# [EXERCISE MATERIALS]
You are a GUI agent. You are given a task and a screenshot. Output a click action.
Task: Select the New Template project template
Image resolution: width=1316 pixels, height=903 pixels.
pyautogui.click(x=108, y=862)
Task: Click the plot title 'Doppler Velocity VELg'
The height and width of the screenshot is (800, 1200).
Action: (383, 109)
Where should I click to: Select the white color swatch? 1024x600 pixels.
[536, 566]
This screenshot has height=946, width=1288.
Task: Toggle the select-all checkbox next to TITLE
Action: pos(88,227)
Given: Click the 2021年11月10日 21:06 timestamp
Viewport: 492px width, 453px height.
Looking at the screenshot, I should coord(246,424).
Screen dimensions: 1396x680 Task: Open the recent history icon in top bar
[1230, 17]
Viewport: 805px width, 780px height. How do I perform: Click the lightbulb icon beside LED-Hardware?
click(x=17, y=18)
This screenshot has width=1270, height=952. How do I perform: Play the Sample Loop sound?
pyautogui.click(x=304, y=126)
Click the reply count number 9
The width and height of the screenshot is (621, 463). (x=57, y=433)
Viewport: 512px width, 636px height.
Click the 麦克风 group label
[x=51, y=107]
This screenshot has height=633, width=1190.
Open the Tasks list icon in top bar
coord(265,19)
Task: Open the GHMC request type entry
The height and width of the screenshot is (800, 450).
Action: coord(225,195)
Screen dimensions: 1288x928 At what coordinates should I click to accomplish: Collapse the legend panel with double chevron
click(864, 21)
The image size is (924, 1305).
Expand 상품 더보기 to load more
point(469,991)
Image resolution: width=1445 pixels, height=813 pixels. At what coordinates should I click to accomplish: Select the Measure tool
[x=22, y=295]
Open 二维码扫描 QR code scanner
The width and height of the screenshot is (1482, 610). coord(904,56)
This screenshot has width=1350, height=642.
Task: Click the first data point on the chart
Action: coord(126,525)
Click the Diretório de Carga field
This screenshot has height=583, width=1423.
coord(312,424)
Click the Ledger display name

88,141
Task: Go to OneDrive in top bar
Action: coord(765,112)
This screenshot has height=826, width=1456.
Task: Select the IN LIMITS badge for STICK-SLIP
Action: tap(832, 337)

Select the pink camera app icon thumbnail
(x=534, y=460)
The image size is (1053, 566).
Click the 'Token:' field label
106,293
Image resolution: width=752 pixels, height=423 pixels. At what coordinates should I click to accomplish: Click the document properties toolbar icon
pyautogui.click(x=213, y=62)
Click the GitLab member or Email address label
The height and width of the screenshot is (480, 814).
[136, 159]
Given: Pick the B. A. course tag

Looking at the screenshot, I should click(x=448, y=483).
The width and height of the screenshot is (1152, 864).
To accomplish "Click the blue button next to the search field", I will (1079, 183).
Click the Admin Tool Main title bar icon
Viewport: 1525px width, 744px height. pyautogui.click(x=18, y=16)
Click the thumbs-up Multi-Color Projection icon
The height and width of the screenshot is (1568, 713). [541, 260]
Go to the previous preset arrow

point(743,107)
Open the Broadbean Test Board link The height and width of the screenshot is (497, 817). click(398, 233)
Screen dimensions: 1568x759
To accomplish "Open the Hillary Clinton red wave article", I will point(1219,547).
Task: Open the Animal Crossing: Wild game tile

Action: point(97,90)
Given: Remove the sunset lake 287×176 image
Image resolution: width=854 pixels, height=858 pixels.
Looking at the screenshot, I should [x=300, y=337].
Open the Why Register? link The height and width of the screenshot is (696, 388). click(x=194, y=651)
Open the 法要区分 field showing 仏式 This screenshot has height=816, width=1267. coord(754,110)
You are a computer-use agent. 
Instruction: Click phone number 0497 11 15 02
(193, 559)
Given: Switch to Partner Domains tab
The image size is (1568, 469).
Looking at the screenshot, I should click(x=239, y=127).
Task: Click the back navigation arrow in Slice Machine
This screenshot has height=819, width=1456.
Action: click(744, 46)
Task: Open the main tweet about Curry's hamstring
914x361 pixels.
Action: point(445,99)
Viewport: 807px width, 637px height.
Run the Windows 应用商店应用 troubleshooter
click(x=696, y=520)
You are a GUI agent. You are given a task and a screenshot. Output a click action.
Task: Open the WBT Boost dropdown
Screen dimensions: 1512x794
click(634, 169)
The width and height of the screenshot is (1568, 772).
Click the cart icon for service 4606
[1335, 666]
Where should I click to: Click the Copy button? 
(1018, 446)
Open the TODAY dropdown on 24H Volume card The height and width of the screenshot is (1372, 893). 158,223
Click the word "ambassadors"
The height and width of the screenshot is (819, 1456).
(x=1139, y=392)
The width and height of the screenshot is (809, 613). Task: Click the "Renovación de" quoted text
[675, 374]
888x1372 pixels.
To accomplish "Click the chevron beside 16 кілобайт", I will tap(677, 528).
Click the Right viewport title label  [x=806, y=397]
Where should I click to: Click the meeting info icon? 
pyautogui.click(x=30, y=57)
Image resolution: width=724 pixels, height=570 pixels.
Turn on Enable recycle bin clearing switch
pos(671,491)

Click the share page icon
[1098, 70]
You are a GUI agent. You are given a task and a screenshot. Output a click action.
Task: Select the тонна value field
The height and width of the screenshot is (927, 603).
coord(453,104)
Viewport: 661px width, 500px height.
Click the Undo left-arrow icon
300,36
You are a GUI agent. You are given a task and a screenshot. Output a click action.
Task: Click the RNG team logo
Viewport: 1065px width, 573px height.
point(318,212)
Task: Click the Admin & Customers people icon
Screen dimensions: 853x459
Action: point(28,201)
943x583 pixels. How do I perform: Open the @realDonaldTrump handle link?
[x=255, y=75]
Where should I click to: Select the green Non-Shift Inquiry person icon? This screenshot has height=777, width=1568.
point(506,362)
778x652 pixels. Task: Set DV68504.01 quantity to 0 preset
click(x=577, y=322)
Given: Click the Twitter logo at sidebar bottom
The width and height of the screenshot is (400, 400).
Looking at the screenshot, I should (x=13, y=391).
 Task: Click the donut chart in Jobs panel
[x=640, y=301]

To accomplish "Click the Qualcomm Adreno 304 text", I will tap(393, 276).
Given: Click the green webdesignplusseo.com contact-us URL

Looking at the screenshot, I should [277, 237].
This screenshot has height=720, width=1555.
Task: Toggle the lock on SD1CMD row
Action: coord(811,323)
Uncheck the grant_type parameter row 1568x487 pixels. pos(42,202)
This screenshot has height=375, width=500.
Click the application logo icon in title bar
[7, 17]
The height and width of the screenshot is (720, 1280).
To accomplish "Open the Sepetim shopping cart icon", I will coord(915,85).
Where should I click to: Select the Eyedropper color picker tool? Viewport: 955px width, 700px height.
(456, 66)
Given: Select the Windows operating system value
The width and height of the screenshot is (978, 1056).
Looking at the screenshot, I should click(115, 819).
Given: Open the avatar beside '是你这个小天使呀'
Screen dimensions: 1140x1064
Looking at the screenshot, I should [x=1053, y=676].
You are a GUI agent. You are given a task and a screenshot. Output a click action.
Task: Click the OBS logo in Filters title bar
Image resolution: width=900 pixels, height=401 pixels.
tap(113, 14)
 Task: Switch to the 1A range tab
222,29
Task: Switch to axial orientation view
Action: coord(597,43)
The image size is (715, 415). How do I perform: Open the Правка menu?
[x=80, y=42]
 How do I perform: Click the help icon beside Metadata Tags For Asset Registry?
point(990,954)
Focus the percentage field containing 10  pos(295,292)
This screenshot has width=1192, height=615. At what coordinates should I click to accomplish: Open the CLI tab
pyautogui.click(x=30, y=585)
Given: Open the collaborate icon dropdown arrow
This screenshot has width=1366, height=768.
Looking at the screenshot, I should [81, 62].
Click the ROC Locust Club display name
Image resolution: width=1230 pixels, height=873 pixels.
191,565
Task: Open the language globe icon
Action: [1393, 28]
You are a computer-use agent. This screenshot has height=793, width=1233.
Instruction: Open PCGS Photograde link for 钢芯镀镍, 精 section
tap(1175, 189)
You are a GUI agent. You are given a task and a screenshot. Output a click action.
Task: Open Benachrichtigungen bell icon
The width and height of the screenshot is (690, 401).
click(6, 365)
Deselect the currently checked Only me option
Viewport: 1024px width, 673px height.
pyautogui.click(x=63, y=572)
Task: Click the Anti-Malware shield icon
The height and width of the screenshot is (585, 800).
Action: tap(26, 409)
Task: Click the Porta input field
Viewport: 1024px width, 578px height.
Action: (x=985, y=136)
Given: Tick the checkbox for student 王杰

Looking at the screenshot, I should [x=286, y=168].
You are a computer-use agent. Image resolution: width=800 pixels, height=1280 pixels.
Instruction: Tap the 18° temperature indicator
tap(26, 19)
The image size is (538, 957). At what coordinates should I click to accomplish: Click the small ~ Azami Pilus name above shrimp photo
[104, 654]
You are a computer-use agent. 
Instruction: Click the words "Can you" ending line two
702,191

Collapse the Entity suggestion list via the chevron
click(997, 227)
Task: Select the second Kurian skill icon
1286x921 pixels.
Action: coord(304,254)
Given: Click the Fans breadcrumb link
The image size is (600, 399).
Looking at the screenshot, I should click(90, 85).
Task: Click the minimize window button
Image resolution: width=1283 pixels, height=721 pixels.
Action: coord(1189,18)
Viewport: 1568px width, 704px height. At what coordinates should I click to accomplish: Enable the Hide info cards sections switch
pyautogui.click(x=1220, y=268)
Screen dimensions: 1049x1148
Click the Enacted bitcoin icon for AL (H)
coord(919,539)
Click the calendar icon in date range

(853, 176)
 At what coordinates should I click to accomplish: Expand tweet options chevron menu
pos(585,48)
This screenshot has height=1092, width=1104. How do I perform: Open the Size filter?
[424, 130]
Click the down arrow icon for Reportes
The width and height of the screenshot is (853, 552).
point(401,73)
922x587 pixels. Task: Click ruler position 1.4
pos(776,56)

# [YOUR INSTRUCTIONS]
Work out the count of lines in the data above containing the string "computer". Give it alone.

# [WRITTEN RESPONSE]
4